→ Page extract:
+--

During this time, she was the one responsible to ensure her sick mother had food, imagine at only 7yrs, she had to go in the bush collect firewood and prepare dishes for her mother.

After the death of her mother, Malundi was taken from her village to go and live with her distant aunt in Isimani area. Here is when Malundi was finally enrolled in school at the age of 9.

Malundi has always been among best students in her class, despite the learning environment being not very friendly at her home. She, as many young girls do, still has loads of responsibilities at home. She has to help her aunt cook, collect firewood, fetch water and then, as a student, still find time for self-studies. Much of this is because of her aunt, also a widow, has to spend much time working in a local pub to support her family.

It was during one of our trips to her village, when we were able to donate 72 school bags to children, that I first met Malundi. Her class teacher had picked her as one of the beneficiaries of the donation and explained her story to me and how she is surprised by Malundi’s great academic performance. She is one of the best students in her class and has her dream to go for further studies after completing primary school studies.

+--

→ Task list:
1. In the passage about Malundi, how many school bags were donated to children during the trip to her village?
2. Translate this sentence from the passage about Malundi into Spanish: "After the death of her mother, Malundi was taken from her village to go and live with her distant aunt in Isimani area."

+--

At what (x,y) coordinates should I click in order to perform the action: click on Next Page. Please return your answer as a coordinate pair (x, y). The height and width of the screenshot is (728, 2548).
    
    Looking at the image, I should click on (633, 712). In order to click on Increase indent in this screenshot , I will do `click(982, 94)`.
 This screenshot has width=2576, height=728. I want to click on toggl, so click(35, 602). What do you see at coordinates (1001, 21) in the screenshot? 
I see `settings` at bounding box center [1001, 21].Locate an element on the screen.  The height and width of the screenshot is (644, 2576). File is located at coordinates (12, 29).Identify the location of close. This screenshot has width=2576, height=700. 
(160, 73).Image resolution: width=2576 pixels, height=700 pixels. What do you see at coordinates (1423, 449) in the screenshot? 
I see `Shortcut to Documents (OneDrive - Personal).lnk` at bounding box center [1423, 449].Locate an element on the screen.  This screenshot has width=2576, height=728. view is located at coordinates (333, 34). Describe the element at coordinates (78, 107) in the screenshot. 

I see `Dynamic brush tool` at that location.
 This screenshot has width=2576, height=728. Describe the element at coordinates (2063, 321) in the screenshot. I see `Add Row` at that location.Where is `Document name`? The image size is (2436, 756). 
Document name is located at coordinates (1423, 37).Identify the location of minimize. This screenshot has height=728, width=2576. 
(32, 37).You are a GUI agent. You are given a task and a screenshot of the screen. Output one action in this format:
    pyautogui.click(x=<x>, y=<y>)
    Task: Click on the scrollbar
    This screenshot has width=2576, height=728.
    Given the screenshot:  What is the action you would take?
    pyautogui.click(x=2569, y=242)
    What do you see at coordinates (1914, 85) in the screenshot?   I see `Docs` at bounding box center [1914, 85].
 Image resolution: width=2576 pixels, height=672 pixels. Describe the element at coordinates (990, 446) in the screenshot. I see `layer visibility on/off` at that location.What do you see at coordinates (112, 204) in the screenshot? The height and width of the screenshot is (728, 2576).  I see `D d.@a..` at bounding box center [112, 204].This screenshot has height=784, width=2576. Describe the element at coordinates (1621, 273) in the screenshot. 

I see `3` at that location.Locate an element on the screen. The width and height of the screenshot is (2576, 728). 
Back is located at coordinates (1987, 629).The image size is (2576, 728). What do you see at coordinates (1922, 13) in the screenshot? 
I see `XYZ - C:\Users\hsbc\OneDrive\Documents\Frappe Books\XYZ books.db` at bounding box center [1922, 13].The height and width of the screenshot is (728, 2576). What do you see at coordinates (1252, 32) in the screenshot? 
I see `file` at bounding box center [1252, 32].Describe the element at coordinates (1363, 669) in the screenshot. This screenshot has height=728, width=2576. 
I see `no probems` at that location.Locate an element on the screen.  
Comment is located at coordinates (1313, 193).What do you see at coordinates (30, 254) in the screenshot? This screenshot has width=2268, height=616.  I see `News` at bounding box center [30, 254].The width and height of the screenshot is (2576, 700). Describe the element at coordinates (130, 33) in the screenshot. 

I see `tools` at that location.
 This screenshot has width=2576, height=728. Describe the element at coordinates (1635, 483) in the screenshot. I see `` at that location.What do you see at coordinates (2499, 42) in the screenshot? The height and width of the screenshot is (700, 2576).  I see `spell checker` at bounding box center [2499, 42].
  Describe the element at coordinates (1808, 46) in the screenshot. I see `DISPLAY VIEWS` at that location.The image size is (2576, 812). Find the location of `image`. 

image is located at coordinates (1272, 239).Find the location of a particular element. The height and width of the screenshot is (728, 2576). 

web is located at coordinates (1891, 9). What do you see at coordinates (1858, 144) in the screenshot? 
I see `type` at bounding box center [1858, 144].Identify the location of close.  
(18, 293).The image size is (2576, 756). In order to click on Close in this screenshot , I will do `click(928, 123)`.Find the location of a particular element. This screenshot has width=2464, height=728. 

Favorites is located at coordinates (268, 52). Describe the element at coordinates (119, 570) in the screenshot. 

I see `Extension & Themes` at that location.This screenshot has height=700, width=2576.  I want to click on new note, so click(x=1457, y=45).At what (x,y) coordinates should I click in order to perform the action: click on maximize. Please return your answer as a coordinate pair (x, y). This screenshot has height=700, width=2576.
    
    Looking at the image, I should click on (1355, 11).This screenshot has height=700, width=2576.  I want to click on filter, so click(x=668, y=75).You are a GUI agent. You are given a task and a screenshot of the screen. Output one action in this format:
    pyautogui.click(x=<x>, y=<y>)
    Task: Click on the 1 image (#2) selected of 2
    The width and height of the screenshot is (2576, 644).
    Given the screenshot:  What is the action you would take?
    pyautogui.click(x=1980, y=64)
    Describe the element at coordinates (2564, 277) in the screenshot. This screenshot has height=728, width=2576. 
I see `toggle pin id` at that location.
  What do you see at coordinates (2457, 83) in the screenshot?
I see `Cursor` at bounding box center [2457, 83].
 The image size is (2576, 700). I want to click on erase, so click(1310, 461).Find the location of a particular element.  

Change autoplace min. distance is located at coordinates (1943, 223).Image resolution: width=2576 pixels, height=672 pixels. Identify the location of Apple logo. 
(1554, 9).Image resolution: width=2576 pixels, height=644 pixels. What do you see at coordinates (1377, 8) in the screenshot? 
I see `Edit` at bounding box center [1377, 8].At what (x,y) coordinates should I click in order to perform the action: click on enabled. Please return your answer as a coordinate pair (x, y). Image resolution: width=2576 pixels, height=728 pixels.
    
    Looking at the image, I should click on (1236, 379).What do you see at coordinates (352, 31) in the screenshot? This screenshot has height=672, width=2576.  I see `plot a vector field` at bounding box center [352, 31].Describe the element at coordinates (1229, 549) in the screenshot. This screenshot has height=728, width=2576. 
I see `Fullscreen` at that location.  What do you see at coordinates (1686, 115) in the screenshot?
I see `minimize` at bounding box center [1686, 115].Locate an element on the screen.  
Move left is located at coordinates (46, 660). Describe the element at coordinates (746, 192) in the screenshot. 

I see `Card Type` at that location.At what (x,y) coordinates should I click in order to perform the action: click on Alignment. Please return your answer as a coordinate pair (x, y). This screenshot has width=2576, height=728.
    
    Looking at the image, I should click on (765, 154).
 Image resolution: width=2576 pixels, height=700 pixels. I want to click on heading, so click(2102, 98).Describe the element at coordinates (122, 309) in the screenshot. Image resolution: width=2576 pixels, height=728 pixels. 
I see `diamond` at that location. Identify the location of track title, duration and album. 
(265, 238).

+--

→ Answers to the exercise:
1. 72 school bags.

2. Tras la muerte de su madre, Malundi fue llevada de su aldea para ir a vivir con una tía lejana en la zona de Isimani.